The recipient is Vi Van Biet, 54, and the donor is his wife, Tran Thi Hanh, 51. Biet has blood type A and Hanh, type B.
Biet had had to rely on dialysis since December 2020 as he reached the end stage of renal failure.
For almost two years, Biet had to undergo the process three days a week in HCMC. For the procedure, he had to leave home in Ben Tre Province in the Mekong Delta to take a bus at 5 a.m. and return home in the evening.
Traveling and dining out cost him VND10 million ($440) per month.
"Whenever returning home from dialysis, I always felt exhausted. I had to spend almost the entire next day resting and couldn't do anything," he said.
Biet's older brother, who has the same blood type, wanted to donate a kidney, but health examination shows he was not qualified.
His wife, Hanh, has the same wish, but their blood type did not match.
"Our son is just 16 so I really wish for his father to live on and be there for him."
Thai Minh Sam, head of the Department of Urology, said around 300 patients register for kidney transplants every year but the hospital could not cure 100 because of different reasons, with one of them being the lack of donors with the same blood type.
Sam said the process to transplant kidneys between recipients and donors with incompatible blood types has occurred in several countries.
"To perform incompatible organ transplant, it requests meticulous preparation and calculation or the recipient could suffer anaphylaxis and die shortly after the operation," said doctor Sam.
"Over the years, the hospital has sent doctors abroad to study and coordinate with dialysis units and blood transfusion centers to develop detailed plans," he said.
To transplant a kidney with different blood types, doctors must first stop the production of antibodies in the blood to avoid rejection. The patient is then subjected to the maximum removal of circulating antibodies by plasmapheresis, a term used to refer to a broad range of procedures in which extra corporeal separation of blood components results in a filtered plasma product.
Eventually, the hospital and Biet’s family reached an agreement for his wife to give him a kidney.
For the unprecedented kidney transplant in Vietnam, Biet and Hanh had to be hospitalized two weeks instead of two days before the operation.
Nguyen Minh Tuan, head of the Department of Artificial Nephrology at Cho Ray, said the goal of plasmapheresis is to remove antibodies from the patient's body.
"Fortunately, in this case, the patient has low antibody levels, so only three filtrations are needed," said Tuan.
The operation took place on Dec. 29 last year and the recipient could urinate right away.

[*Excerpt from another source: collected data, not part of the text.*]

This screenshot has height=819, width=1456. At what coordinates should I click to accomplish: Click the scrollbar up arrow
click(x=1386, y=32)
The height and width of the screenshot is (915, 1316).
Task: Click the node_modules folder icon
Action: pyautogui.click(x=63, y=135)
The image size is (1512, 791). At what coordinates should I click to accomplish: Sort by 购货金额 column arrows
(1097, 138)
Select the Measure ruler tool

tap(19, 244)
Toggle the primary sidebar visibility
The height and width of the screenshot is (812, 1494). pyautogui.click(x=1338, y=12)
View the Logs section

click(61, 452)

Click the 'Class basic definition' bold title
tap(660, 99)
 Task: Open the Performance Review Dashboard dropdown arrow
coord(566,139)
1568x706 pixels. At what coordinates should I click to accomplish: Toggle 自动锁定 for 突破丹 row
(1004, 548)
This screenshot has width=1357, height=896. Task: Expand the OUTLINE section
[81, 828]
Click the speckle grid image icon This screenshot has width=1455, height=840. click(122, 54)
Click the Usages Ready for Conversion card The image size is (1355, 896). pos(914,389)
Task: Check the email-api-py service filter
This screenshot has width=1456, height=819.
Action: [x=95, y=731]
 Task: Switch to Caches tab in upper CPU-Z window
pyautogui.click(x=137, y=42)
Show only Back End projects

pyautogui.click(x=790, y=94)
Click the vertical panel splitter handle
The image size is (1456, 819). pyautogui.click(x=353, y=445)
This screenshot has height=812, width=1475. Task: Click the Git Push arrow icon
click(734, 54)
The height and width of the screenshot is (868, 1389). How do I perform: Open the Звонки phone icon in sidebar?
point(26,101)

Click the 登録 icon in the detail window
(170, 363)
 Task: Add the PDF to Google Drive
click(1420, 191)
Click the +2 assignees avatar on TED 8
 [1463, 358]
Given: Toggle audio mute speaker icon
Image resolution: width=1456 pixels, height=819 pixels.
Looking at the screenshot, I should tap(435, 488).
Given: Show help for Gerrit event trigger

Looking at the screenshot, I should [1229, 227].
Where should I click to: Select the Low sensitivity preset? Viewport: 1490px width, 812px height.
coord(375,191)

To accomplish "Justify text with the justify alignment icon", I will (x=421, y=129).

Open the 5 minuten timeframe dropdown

The next day, he could eat and drink normally. His health has kept improving day by day.
"I’m feeling a lot better now. From now on, I no longer have to go through dialysis. My wife has recovered speedily after the operation," he told VnExpress on Jan. 21.
Biet has since been discharged from hospital.
The cost of the operation is thrice higher than normal but thanks to health insurance, Biet’s family only had to pay VND100 million ($4,400), similar to a normal kidney transplant.
Nguyen Tri Thuc, director of Cho Ray, said: "This initial success is a great signal that opens up a lot of opportunities for kidney patients."
In Vietnam, where organ donation is considered taboo as many believe one should die wholly prepared for the afterlife, black market kidney transactions are common.
In most cases, those with kidney failure have to register to wait in line for a legal kidney, which normally takes several months or even more due to a serious donor shortage. This has prompted many kidney patients to gradually lose hope and turn to the black market. In many cases, donors and receivers have no information on each other.